◆ **TASK DIRECTIONS**
Continue the description of stem cell models for studying neurodegenerative diseases from where it ends.

=== SOURCE EXTRACT ===

Stem cells models for studies of neurodegenerative diseases
Our research activities are focused on disease modeling using induced pluripotent stem cells (iPSC) from patients and their CRISPR-Cas9 gene edited controls. Our research focus is on Alzheimer’s disease (AD), Frontotemporal dementia (FTD) and glaucoma.
Within AD and FTD we are investigating cell type specific pathologies in neurons, astrocytes and microglia. We are especially keen on understanding overlapping dysfunctions amongst different types of dementia and identification of key players in disease pathways. We believe that comprehensive understanding of such molecular commonalities may provide opportunities for novel interventions that are beneficial for an array of related diseases facilitating cost effective drug development. Explorations of disease pathways instead of disease-linked proteins will not only further the knowledge of disease development and progression, but also provide novel angles and targets for drug development. This part of our research is embedded in the BrainStem and NeuroStem projects (for more information: https://brainstem.dk/).
Within glaucoma we are specifically interested in the degeneration of retinal ganglion cells (RGCs) and their trophic support of Mueller cells (MCs). We are investigating this intrinsic inter-relation of MCs and RGCs in close collaboration with the clinic and Professor MSO Miriam Kolko.
We are currently working with Frontotemporal dementia (FTD) and Alzheimer’s disease (AD). Here we differentiate our cellular models into neurons, astrocytes and microglia and assess cellular phenotypes compared to their isogenic controls. BrainStem and NeuroStem (Innovation Foundation Denmark) support the disease in the dish modeling of both FTD and AD.
We have recently received funding from the Novo Nordisk Foundation (GliAD) to investigate the role of specific single nucleotide polymorphisms (SNPs) related to the innate immune system in sporadic AD.

=== DATA LISTING ===

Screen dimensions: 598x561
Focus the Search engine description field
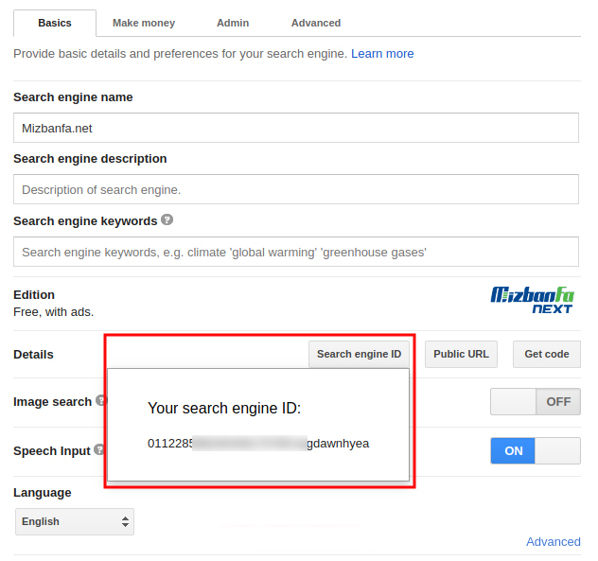coord(295,189)
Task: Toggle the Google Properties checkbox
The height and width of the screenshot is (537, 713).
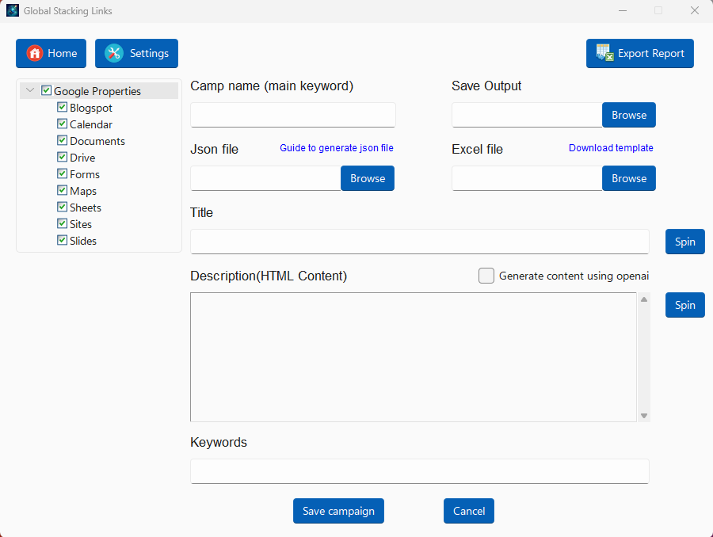Action: tap(46, 91)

===

◆ **ANSWER AREA**
Furthermore, we are collaborating with Poul Hyttel on a project to evaluate the dog as a model for AD research and compare iPSC derived neurons from dogs with canine cognitive deficits (CCD) to the human AD iPSC derived neurons (funded by the Dansk Forskningsråd, PI Poul Hyttel).
- Vohra R, Aldana BI, Skytt DM, Freude K, Waagepetersen H, Bergersen LH, Kolko M. (2018). Essential Roles of Lactate in Muller Cell Survival and Function. Mol Neurobiol
- Ochalek A, Mihalik B, Avci HX, Chandrasekaran A, Teglasi A, Bock I, Giudice ML, Tancos Z, Molnar K, Laszlo L, Nielsen JE, Holst B, Freude K, Hyttel P, Kobolak J, Dinnyes A. (2017). Neurons derived from sporadic Alzheimer's disease iPSCs reveal elevated TAU hyperphosphorylation, increased amyloid levels, and GSK3B activation. Alzheimers Res Ther 9(1):90.
- Aldana, B.I., Zhang, Y., Lihme, M.F., Bak, L.K., Nielsen, J.E., Holst, B., Hyttel, P., Freude, K.K., Waagepetersen, H.S., (2017) Characterization of energy and neurotransmitter metabolism in cortical glutamatergic neurons derived from human induced pluripotent stem cells: A novel approach to study metabolism in human neurons. Neurochem Int.
- Zhang, Y., Schmid, B., Nikolaisen, N.K., Rasmussen, M.A., Aldana, B.I., Agger, M., Calloe, K., Stummann, T.C., Larsen, H.M., Nielsen, T.T., Huang, J., Xu, F., Liu, X., Bolund, L., Meyer, M., Bak, L.K., Waagepetersen, H.S., Luo, Y., Nielsen, J.E., Consortium, F.R., Holst, B., Clausen, C., Hyttel, P., Freude, K.K., (2017) Patient iPSC-Derived Neurons for Disease Modeling of Frontotemporal Dementia with Mutation in CHMP2B. Stem Cell Reports 8, 648-658.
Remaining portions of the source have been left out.